まあ、自分の寝室に入ってくるのはーー僕、西園寺羽京の彼女でもあり、結婚相手の葵ぐらいだが。

いつもは規則正しく寝ているが、昨日いっぱい葵に【どちらか寝るまでキスする刑】を執行したせいだろう。体内時計が狂っていた。

未だに眠れないままぼんやりしていると明かりが見えた。そろーっと音を立てない様に慎重に入って来たその人物。

……薄目を開けると、やはり葵のシルエットだ。手元にゆらゆらと松明を持ちながら、じーっとこちらを見ている。

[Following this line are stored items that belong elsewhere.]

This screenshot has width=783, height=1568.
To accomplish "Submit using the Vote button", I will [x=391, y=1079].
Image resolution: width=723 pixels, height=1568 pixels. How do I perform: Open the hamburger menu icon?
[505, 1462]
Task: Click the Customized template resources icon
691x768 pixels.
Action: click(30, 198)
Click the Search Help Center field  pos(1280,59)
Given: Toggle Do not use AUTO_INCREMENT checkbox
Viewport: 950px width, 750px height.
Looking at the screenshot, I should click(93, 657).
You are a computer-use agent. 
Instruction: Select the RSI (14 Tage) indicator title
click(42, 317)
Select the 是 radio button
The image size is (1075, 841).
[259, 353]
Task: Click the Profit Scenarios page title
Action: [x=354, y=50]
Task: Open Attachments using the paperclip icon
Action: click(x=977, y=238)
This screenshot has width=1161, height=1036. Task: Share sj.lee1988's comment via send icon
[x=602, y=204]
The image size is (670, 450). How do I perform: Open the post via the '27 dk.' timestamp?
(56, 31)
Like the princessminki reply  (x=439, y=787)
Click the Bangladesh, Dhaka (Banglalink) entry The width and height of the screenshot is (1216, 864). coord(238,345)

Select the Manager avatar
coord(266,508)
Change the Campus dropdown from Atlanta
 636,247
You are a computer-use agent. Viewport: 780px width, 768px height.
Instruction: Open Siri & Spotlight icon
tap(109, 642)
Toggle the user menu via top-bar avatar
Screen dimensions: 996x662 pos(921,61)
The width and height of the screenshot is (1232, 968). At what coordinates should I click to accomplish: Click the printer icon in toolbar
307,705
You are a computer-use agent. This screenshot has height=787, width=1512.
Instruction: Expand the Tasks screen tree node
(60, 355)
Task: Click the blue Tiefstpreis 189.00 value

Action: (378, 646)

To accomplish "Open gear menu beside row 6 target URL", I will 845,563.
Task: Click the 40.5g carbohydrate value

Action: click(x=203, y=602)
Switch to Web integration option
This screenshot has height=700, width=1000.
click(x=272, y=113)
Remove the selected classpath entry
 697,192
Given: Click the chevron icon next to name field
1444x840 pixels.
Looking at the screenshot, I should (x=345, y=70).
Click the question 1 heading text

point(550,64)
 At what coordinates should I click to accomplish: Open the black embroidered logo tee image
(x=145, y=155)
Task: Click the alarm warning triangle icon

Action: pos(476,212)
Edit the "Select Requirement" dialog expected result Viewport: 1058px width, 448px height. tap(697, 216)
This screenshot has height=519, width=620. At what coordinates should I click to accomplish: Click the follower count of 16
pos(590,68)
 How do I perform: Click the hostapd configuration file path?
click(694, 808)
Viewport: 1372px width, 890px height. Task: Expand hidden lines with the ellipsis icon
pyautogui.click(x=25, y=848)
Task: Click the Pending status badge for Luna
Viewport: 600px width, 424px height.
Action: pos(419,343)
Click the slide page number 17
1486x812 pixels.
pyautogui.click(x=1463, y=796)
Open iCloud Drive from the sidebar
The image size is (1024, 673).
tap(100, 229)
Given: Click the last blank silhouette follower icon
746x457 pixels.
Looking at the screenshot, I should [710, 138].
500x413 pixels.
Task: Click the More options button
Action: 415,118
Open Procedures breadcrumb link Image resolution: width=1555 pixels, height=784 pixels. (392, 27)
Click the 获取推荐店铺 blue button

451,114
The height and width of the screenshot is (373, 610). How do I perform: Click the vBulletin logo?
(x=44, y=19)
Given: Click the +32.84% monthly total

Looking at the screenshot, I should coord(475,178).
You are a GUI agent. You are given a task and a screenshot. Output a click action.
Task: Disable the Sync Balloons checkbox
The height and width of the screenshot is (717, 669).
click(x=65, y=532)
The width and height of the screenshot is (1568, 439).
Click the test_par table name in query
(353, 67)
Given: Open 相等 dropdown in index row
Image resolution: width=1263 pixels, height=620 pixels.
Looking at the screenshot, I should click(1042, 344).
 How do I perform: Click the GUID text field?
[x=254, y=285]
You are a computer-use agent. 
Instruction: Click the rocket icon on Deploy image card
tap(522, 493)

え、なんだろう…。ちょっと怖いんだけど……ホラーなんだけど…??

まさか、夜這いかな…にしては、なかなか来ないし。ずーっと立ちっぱなしだ。本当になんだろう。
僕はそう思いつつ、寝返りを打つフリをして、ゴロンと廊下側に身体を寄せる。

「……!」葵が少し驚くが、特に目立った反応無し。

…………。参ったな。本当に僕を見てるだけだ。何の為に??

すると、彼女の松明の明かりが消えた。コトリ、と消えた松明を床に置いて、葵がそろりそろりと近づく。少し身を固くしているとーー

布団に頭を乗せる様にして、にこにこと此方を眺めている。

「…ふふ、寝顔やっぱり可愛いなあ……」

!?!?
突然の【可愛い】に反応仕掛けたのを、寝返りで誤魔化す。

「あ、また寝返りした。可愛い~~」
僕は赤ちゃんか。思わず内心で突っ込むしかない。

「……お顔、眩しくて直視出来ないから…
せめて暗い時くらいはいいかなあ……」
……あ。その寂しそうな声で思い出した。

ーー付き合う前に、彼女が勝手に夜に部屋に侵入した事があった。あの時ももしかして。

単純に、僕の顔が見たかった?

「……つっ……!!」
思わずガバリと起き上がる。わっ、と驚く彼女を他所に、無理やり腕を引っ張って布団の中に引き摺りこんだ。

「あの、羽京君?起きてたんですか…?」
「…うん」僕は答える。
「ちなみにどの辺から…?」
「君が入って来た時から」それ全部では…?と言いかける彼女に、ぐいと自分の顔を近付ける。真剣な顔付きに、彼女も沈黙した。

「……顔が見たいなら、言ってよ……」照れて赤くなった所まで見えてない様に。そう祈った。